Aschwanden: Okay, this gets a little complicated, so I’m going to pause a moment here to explain.

Pascal guessed that just like we’d assumed that Bob was late to the meeting, our brains would default to the assumption that the light we were seeing in the photograph was the same kind of light we were most accustomed to seeing.

He surmised that over their lifetime, early birds get more short-wavelength blueish natural sunlight. On the other hand, people who stay up late get more long-wavelength artificial light.

In other words, he used chronotypes as proxies for what assumptions our brain was subconsciously making about the ambiguity of the lighting. 

Larks should be more likely to see the dress as white. They’re going to fall back on the assumption that it’s the brighter outdoor light. They see a lot of that kind of light. So they’ll correct for the shadow effect so that it appears white.

[CLIP: Lark calls]

Aschwanden: Meanwhile owls will be more likely to see it as blue. Their brain will assume it’s the kind of incandescent light they see inside at night. And under that kind of light, the dress is blue.

[CLIP: Owl calls]

Aschwanden: He tested this theory with a sample of about 1,000 people, many of whom he recruited from an article he published in Slate.

Okay, back to Pascal.

Wallisch: What we found is the more you identify as a night owl, the more black and blue you think that image is—it’s a dose-dependent effect. These are very, very strong effects.

Aschwanden: But still—chronotype is just a proxy for the thing Pascal was really trying to measure, which was what assumptions your brain made when viewing the image. He needed to go deeper.

The next step was to replicate the result in a new context to show that it wasn’t a one-off fluke and what you saw really did come down to assumptions your brain made about ambiguity.

Wallisch: So here’s what I thought, “What’s the principle here?” So first of all, we need to introduce uncertainty. We need to take an image, an image that could be any color, and put it under artificial lighting and take all context cues away.

Aschwanden: So you’re creating another condition where it’s not immediately obvious what the colors should be.

Wallisch: My collaborator, Michael Karlovich, came up with the idea of using Crocs and socks.

Aschwanden: Ah, Crocs—those funny plastic shoes that come in a whole range of colors. There’s no default color for them.

Wallisch: I think there’s something like 28 different kinds of Crocs, yes?

Aschwanden: Okay, so I’ve got the Crocs and socks image up on my computer screen right now. The socks are almost like a neon green. And the Crocs are a very bland color—maybe gray? I guess I’d call them beige.

Wallisch: Great. Now here’s the thing, here’s the crazy thing...so we were able to do the following. So, first of all, I have the…it’s too bad, if I had known that…I would bring the Crocs. I have the Crocs. The Crocs…the Crocs are pink–undeniably they are just as pink as the blue dress is blue.

Aschwanden: Really?

Wallisch: If you put the Crocs under—on a black background, and we did this in my attic—we blacked out my attic, and then you illuminate the Crocs ... and you put them under green light, that will add up to gray. And at that point, it’s unclear if you’re looking at gray Crocs on a black background under normal light or pink Crocs under green light.

> **Stated exercise A**: Can you condense the paragraph of the transcript that begins "Larks should be more likely" into a shorter version that keeps its main facts?
> **Stated exercise B**: Could you copy out the part of the transcript starting at "He surmised that" and ending at "the dress is blue."?
This material has no connection to the transcript.

Rows of pointing data
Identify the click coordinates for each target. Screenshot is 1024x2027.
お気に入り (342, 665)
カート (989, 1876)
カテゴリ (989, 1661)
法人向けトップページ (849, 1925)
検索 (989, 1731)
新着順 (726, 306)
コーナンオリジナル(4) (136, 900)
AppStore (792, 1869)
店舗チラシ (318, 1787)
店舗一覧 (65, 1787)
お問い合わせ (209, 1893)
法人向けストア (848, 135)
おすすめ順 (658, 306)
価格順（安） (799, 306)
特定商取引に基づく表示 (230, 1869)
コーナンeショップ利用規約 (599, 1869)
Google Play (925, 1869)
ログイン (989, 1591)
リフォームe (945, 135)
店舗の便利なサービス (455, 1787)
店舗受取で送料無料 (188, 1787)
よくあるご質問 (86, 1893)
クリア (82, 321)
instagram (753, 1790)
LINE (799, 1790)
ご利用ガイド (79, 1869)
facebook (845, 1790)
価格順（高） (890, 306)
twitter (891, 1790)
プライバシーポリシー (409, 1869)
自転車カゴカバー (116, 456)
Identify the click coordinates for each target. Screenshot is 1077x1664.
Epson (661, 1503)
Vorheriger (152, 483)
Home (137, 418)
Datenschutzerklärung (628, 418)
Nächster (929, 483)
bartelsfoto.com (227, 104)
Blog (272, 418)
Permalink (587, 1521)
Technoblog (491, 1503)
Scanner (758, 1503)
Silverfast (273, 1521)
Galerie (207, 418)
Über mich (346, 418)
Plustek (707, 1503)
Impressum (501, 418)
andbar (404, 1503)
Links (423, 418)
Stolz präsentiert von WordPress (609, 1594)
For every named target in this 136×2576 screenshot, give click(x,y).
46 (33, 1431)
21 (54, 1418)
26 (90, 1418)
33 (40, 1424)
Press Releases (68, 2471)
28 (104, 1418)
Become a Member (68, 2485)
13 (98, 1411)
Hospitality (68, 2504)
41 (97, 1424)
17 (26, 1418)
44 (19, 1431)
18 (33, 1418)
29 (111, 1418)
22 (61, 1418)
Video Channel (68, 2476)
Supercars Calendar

> **Correct response A**: Larks see a lot of bright outdoor light, so their brains should assume that kind of light. They will then correct for the shadow effect and be more likely to see the dress as white.

> **Correct response B**:
He surmised that over their lifetime, early birds get more short-wavelength blueish natural sunlight. On the other hand, people who stay up late get more long-wavelength artificial light.

In other words, he used chronotypes as proxies for what assumptions our brain was subconsciously making about the ambiguity of the lighting. 

Larks should be more likely to see the dress as white. They’re going to fall back on the assumption that it’s the brighter outdoor light. They see a lot of that kind of light. So they’ll correct for the shadow effect so that it appears white.

[CLIP: Lark calls]

Aschwanden: Meanwhile owls will be more likely to see it as blue. Their brain will assume it’s the kind of incandescent light they see inside at night. And under that kind of light, the dress is blue.